■ **PARTIES DE L'EXERCICE**:
(a) D'après l'extrait de débat sur la taxe foncière, en quelle année le groupe socialiste a-t-il proposé la taxe sur la plus-value foncière ?
(b) Traduisez en anglais cette phrase de l'extrait de débat sur la taxe foncière : « Ainsi, il n'y a pas de rétroactivité avant l'entrée en vigueur de la loi. »

■ **EXTRAIT DE PAGE**:
☆ ☆ ☆ ☆ ☆ ☆ ☆
Par ailleurs, nous avons beaucoup discuté en commission des dispositions transitoires. Après des discussions très longues et reportées dans le temps, la commission a opté pour ce que j'appellerai une «demi-rétroactivité». Ainsi, il n'y a pas de rétroactivité avant l'entrée en vigueur de la loi. C'est-à-dire que tous les propriétaires fonciers touchés par une mesure d'aménagement qui valorise leur terrain à plus de 100 000 F ne seront pas taxés s'ils vendent avant l'entrée en vigueur de cette loi. A défaut, il y a une rétroactivité effective au 1er janvier 2005. Cette disposition, je le disais, a été largement discutée, et elle a même fait l'objet d'un doute d'un député PDC quant à sa validité juridique.
Au fond, forte de ces explications et moyennant les amendements que je vous propose pour corriger les erreurs de plume, la majorité de la commission vous recommande d'accepter ce projet de loi, Mesdames et Messieurs les députés.
Le président. Merci, Monsieur le député. La parole est à M. Dandrès, puis à M. Stauffer.
M. Christian Dandrès (S), rapporteur de minorité ad interim. Le groupe socialiste salue la volonté quasi unanime d'instaurer une taxe sur la plus-value foncière. Cette volonté, à notre sens, restaure une certaine équité dans un système où les moins-values subies par les propriétaires lors des mesures d'aménagement étaient indemnisées, tandis que la plus-value était laissée au seul bénéfice des vendeurs. Le système actuel me semblait être une application d'une maxime assez chère à la majorité politique de notre pays, à savoir la privatisation des bénéfices et la collectivisation des pertes.
Il me semble important de rappeler tout d'abord que la taxe sur la plus-value foncière a été proposée par le groupe socialiste en 2004 - c'est le PL 9178 - puis a été soutenue par le chef du DCTI lorsqu'il a décidé en octobre 2007 d'admettre un prix de vente de 450 F par m2 pour les parcelles anciennement en zone agricole. Il s'agissait alors de compenser les plus-values importantes qui étaient accordées aux propriétaires des terrains agricoles notamment. Je précise immédiatement que les terrains agricoles sont actuellement détenus en majorité par des personnes qui ne sont pas des agriculteurs. A mon avis, c'est un élément assez important; il faut le garder en tête lors de ce débat.
☆ ☆ ☆ ☆ ☆ ☆ ☆
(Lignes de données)
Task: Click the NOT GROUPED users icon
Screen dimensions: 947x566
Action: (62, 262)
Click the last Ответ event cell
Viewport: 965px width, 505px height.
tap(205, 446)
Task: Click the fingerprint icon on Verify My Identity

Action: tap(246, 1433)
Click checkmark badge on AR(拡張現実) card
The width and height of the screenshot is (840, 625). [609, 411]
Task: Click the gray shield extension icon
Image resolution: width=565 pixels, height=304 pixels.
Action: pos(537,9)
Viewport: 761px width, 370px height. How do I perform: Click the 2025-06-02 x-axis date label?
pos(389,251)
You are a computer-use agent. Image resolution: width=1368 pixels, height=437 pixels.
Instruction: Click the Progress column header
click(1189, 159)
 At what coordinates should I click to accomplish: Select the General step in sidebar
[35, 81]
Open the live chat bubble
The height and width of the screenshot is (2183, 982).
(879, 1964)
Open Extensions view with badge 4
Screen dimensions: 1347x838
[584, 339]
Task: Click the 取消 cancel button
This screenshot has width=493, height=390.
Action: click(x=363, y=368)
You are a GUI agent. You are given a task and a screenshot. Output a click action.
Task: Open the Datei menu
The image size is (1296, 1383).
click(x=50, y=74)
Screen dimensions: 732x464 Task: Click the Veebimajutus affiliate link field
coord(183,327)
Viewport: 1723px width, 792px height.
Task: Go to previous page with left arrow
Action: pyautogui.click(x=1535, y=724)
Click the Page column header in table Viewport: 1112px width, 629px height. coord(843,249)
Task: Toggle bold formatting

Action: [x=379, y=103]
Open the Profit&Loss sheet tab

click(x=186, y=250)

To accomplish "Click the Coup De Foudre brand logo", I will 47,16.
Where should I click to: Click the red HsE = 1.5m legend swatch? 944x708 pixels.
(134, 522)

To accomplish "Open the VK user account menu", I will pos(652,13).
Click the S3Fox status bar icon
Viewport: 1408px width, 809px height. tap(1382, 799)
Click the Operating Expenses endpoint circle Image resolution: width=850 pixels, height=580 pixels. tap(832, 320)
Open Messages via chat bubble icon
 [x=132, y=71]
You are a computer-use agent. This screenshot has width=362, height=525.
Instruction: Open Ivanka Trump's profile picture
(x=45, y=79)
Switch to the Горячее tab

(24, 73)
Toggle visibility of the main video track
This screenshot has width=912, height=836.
☆ ☆ ☆ ☆ ☆ ☆ ☆
■ **RÉPONSES**:
(a) En 2004, avec le PL 9178.

(b) Thus, there is no retroactivity before the law comes into force.